Your answer should be each line of the entries that contains the word "size", copied in full.

:: Extracted material

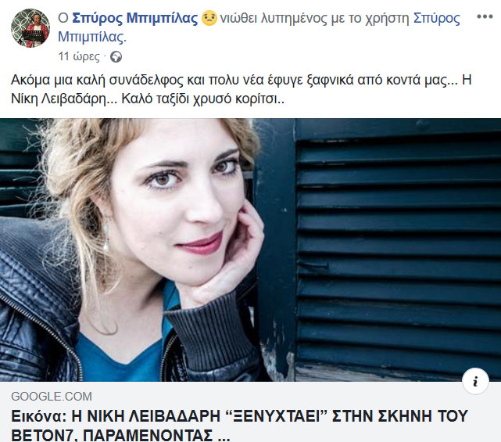501x442 pixels.
Task: Open the three-dots post options menu
Action: point(485,16)
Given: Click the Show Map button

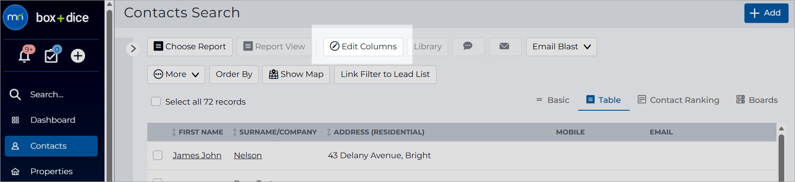Looking at the screenshot, I should click(296, 74).
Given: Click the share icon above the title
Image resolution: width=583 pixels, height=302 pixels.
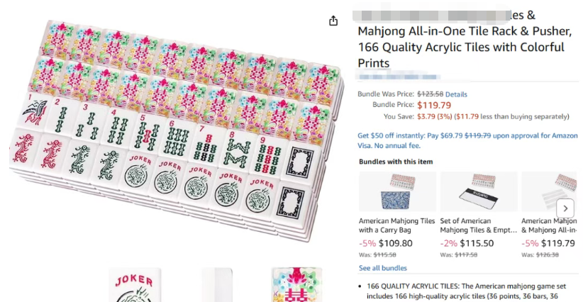Looking at the screenshot, I should pyautogui.click(x=333, y=21).
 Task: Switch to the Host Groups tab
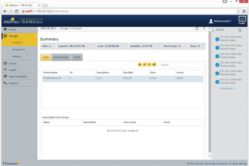(x=61, y=57)
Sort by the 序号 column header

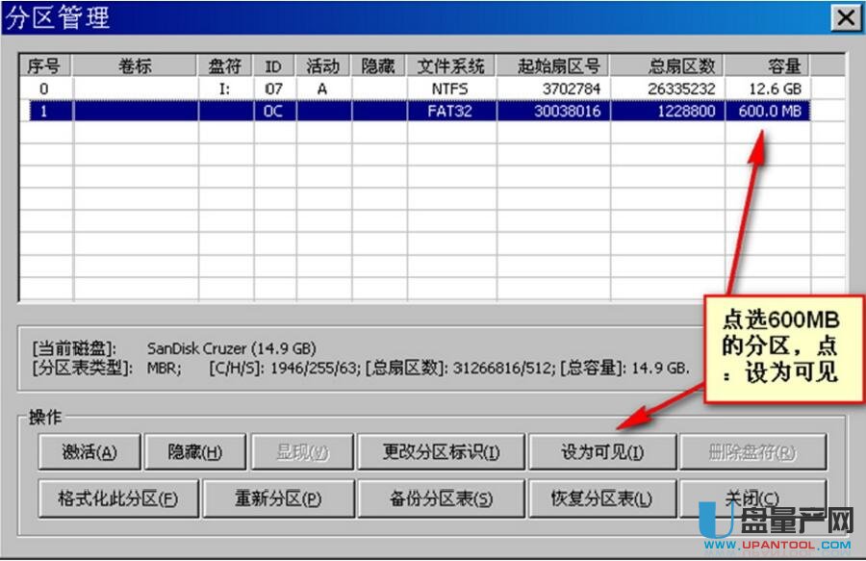[45, 65]
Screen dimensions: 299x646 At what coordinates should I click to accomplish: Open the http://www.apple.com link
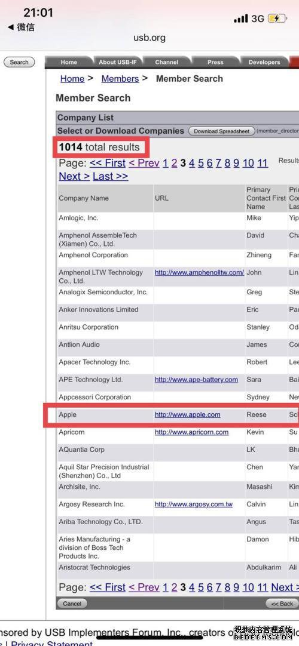pyautogui.click(x=188, y=415)
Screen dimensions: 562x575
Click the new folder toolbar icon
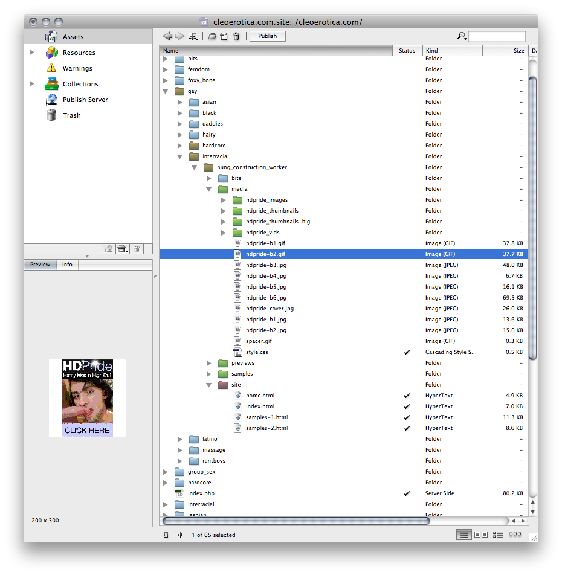coord(212,36)
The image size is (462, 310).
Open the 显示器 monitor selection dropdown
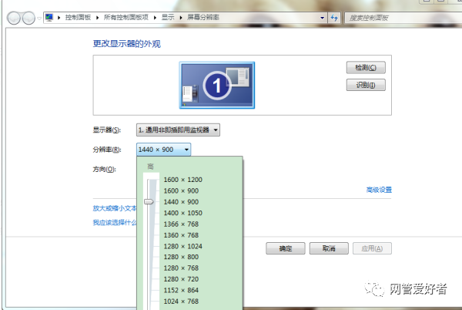[x=178, y=130]
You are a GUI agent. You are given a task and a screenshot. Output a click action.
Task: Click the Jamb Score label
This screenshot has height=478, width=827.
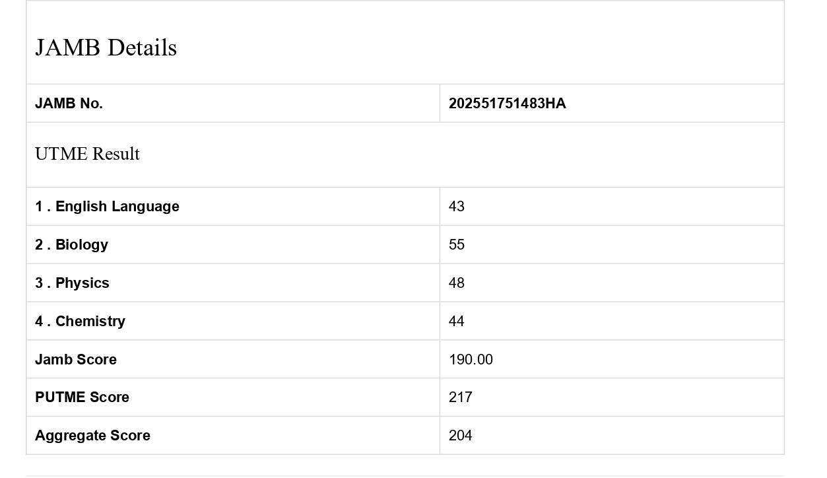(x=75, y=360)

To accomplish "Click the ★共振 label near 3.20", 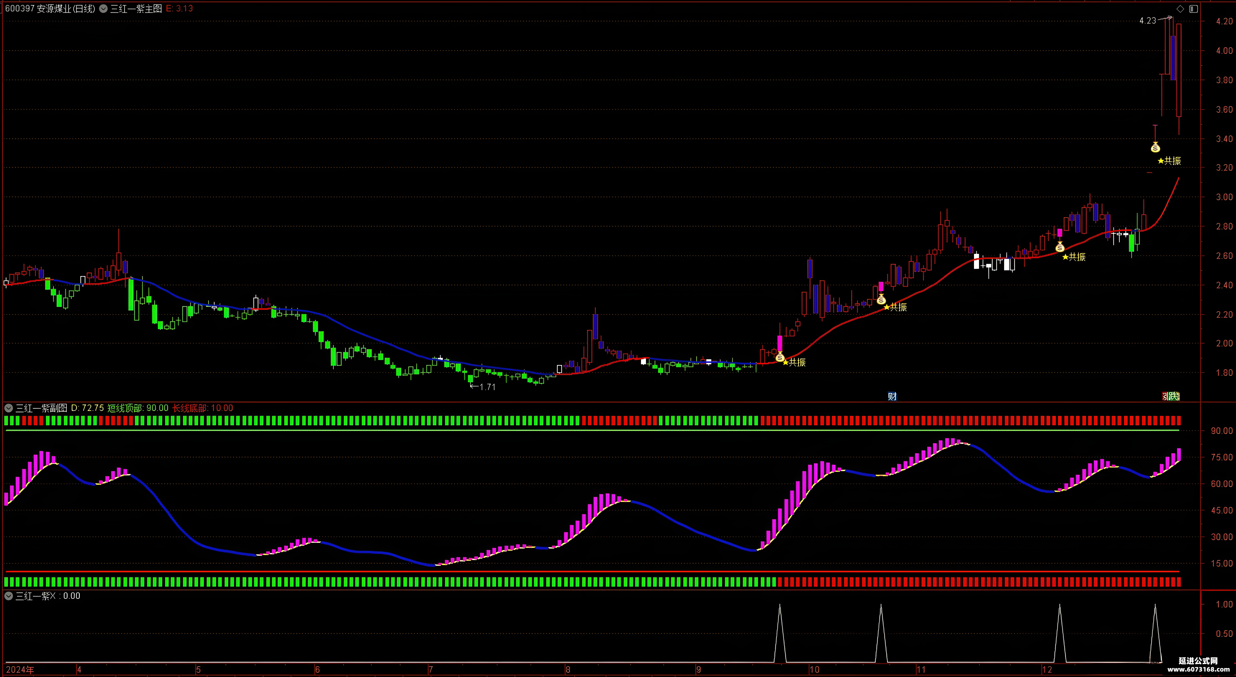I will pos(1169,161).
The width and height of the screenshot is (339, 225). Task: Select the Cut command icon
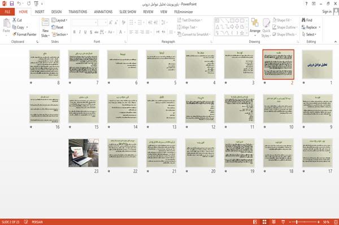15,20
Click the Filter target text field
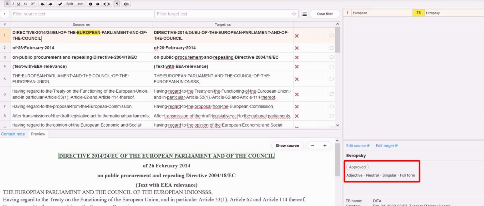This screenshot has width=484, height=206. 223,14
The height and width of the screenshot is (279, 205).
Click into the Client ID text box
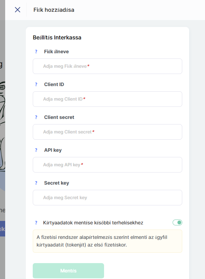click(107, 99)
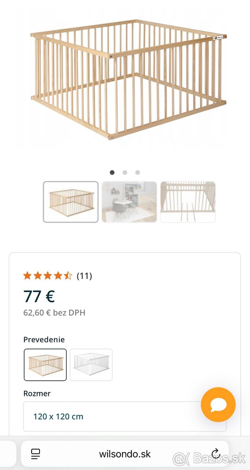Image resolution: width=250 pixels, height=470 pixels.
Task: Select the white playpen variant swatch
Action: pyautogui.click(x=91, y=365)
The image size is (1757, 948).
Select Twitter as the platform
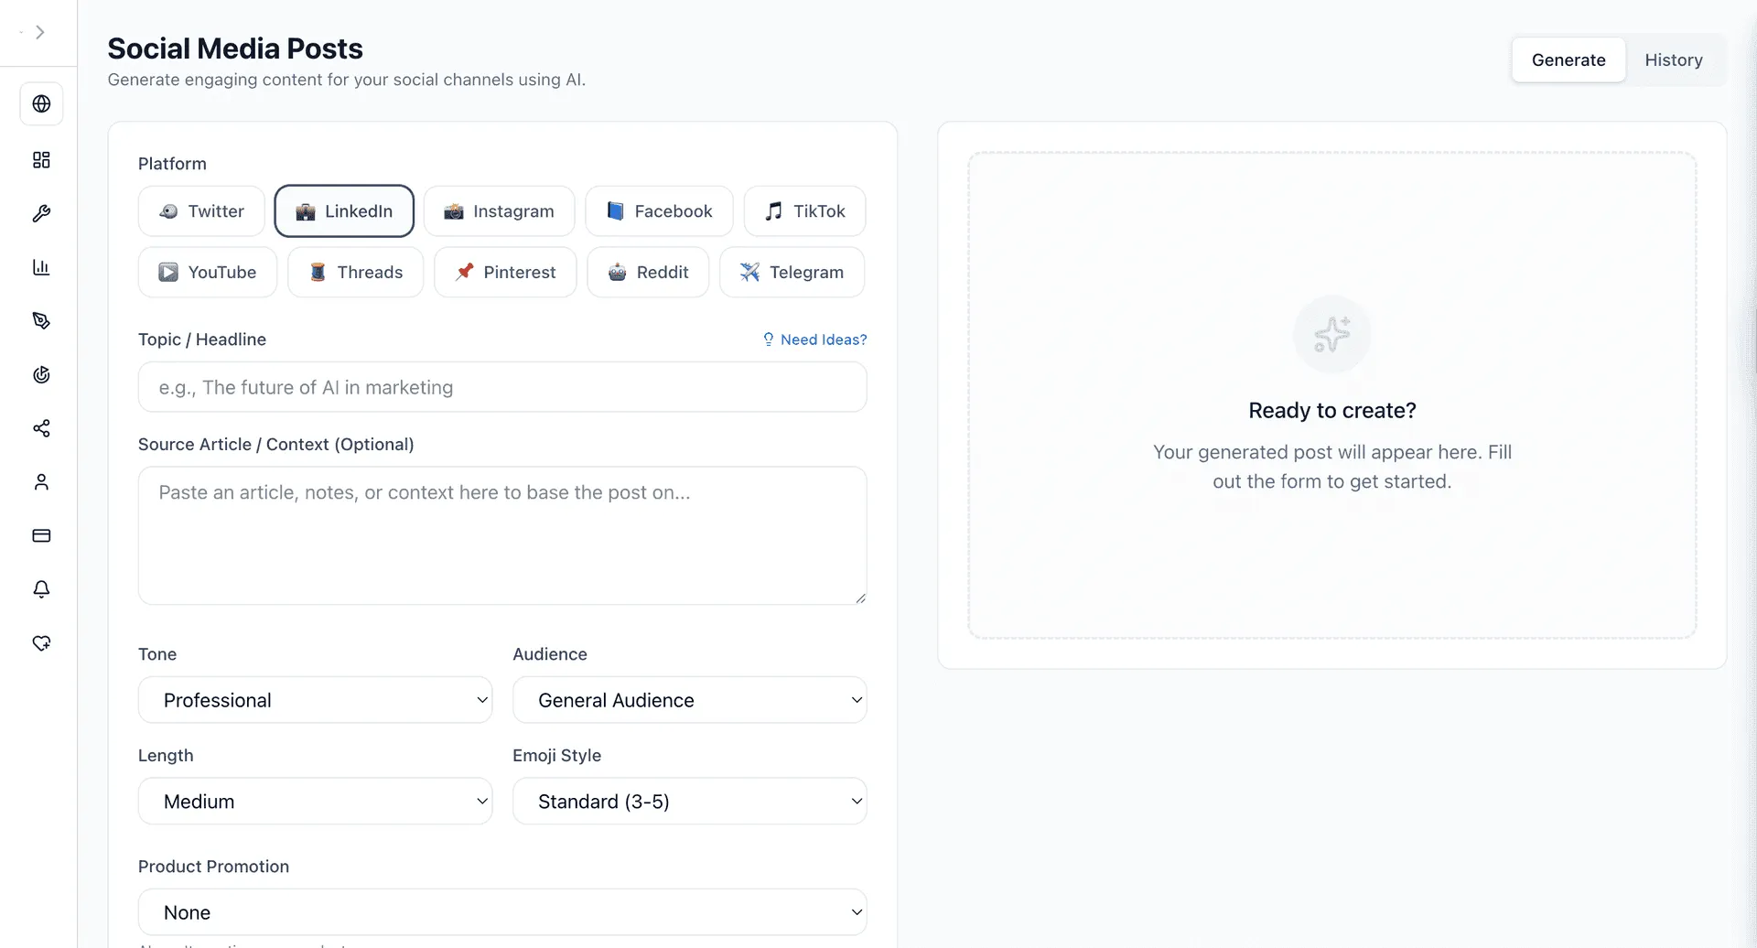coord(201,211)
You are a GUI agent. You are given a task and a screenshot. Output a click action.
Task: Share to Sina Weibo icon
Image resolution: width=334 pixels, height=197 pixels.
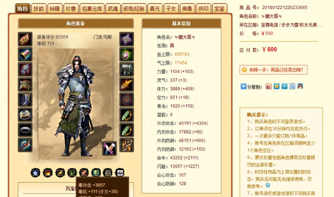point(269,86)
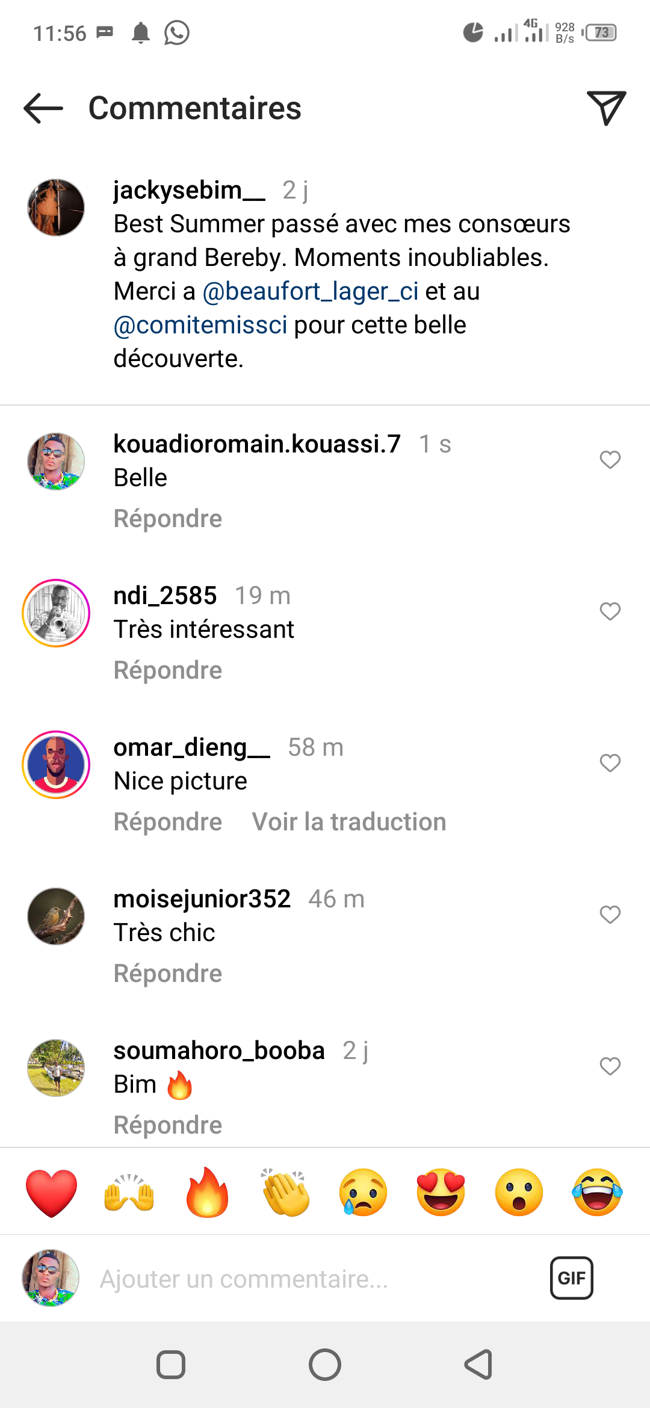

::::

Solution to this problem:
The image size is (462, 310).
The image size is (1757, 948).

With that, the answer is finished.